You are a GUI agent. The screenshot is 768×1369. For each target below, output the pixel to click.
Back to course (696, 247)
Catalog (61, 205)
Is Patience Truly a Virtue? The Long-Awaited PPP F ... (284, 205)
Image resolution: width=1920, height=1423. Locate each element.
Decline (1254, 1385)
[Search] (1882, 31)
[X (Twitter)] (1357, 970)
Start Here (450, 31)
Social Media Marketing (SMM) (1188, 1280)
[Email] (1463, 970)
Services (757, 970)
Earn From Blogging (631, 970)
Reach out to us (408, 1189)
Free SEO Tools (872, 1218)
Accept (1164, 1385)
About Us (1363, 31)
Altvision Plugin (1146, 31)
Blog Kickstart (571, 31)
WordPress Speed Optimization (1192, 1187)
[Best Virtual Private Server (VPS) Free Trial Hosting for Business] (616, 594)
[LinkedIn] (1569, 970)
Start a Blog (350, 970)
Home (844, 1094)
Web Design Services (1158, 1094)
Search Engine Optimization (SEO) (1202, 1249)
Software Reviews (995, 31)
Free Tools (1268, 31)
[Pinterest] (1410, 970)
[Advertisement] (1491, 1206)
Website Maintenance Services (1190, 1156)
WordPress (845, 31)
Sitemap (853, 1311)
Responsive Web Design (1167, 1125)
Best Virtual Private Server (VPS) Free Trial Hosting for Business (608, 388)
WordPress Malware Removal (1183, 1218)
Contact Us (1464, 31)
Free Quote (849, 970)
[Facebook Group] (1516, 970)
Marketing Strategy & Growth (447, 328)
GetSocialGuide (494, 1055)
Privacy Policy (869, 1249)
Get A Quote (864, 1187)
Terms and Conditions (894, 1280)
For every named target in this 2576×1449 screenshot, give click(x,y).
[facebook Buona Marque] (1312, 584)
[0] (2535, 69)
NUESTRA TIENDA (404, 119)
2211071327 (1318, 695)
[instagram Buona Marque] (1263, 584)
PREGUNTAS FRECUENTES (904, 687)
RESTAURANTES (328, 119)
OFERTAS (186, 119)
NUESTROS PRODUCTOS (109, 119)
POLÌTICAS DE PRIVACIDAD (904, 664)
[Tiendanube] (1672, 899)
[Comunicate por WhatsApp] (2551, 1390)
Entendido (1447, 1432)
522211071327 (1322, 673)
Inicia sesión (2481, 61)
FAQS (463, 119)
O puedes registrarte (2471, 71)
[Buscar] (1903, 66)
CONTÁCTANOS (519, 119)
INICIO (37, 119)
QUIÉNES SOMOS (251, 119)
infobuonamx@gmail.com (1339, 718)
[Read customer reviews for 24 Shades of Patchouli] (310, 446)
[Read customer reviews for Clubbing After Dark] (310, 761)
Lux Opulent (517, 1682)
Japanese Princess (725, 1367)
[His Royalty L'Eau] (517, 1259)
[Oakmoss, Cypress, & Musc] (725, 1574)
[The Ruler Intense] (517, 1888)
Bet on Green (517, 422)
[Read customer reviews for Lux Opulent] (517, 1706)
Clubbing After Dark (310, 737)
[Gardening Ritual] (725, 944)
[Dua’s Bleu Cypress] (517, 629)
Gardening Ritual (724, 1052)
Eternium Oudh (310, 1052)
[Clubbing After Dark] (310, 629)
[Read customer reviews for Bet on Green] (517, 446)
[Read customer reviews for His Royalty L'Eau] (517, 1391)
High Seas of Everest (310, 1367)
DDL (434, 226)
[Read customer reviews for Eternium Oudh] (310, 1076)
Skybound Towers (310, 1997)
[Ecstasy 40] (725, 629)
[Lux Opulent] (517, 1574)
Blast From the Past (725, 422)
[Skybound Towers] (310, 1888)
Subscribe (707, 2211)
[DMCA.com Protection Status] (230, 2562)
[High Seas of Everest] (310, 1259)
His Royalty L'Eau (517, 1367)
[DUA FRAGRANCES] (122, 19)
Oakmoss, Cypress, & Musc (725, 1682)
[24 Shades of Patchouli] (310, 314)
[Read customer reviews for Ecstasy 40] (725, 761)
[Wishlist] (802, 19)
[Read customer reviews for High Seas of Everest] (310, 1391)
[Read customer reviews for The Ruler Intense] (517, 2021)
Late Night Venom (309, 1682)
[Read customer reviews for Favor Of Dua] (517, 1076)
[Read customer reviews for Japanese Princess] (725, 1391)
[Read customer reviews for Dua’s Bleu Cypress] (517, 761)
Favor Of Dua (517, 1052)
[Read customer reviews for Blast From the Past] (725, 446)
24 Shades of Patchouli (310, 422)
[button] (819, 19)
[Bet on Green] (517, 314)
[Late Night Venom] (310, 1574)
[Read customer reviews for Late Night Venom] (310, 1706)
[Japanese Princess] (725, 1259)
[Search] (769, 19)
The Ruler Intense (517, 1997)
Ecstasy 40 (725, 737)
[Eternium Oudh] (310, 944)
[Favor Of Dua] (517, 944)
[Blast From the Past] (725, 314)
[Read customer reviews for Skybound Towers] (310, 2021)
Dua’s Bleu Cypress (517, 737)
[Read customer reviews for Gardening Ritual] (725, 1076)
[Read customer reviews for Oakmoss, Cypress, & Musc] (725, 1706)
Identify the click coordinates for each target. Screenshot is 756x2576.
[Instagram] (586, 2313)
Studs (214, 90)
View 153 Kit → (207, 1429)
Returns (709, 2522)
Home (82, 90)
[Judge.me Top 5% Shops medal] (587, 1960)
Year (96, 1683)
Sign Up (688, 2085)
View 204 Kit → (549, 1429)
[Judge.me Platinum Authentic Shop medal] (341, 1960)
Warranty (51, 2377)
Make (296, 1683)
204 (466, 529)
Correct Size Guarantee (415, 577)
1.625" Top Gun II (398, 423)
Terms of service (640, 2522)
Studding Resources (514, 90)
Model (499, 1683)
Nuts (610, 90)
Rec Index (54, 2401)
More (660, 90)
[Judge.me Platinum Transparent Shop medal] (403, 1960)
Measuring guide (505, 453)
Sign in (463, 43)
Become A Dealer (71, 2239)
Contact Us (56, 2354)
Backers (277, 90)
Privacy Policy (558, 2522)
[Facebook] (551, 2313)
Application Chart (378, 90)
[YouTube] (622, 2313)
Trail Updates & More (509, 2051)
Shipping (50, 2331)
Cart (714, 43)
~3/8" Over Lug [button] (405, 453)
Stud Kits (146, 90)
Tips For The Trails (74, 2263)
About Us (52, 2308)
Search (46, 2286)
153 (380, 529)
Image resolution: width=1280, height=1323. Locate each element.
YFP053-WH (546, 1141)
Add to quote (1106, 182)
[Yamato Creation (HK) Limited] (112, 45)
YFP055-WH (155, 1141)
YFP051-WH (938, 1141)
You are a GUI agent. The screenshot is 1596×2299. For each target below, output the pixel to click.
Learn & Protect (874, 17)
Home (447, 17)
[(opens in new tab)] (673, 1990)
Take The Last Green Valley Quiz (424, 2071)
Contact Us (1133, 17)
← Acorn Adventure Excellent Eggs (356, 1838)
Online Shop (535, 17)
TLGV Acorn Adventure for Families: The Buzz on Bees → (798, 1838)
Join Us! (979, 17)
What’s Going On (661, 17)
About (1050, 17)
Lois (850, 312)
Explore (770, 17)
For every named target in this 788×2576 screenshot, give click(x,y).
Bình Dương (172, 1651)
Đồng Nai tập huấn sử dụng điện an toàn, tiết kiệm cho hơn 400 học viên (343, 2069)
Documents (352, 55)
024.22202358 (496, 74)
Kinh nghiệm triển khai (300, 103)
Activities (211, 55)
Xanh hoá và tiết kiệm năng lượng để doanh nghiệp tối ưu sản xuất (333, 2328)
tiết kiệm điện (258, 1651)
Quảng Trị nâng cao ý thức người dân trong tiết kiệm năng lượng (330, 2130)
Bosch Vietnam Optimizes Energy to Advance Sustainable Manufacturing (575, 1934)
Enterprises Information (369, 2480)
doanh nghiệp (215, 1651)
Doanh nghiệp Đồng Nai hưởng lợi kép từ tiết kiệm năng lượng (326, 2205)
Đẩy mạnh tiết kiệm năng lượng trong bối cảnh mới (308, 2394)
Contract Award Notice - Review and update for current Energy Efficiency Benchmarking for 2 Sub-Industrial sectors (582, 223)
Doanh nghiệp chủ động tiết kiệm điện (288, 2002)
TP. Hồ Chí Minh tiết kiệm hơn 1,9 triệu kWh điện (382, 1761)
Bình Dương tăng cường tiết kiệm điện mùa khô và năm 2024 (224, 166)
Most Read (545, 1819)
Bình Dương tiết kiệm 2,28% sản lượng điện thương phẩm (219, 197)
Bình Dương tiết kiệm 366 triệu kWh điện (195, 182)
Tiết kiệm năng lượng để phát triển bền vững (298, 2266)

**Task item**
The lines above from the one with "[Dua’s Bleu Cypress] (517, 629)" through the one with "[Read customer reviews for Eternium" are to be duplicated exactly, ends included, with nothing added.

**Task result**
[Dua’s Bleu Cypress] (517, 629)
Gardening Ritual (724, 1052)
Eternium Oudh (310, 1052)
[Clubbing After Dark] (310, 629)
[Read customer reviews for Bet on Green] (517, 446)
[Read customer reviews for His Royalty L'Eau] (517, 1391)
High Seas of Everest (310, 1367)
DDL (434, 226)
[Read customer reviews for Eternium Oudh] (310, 1076)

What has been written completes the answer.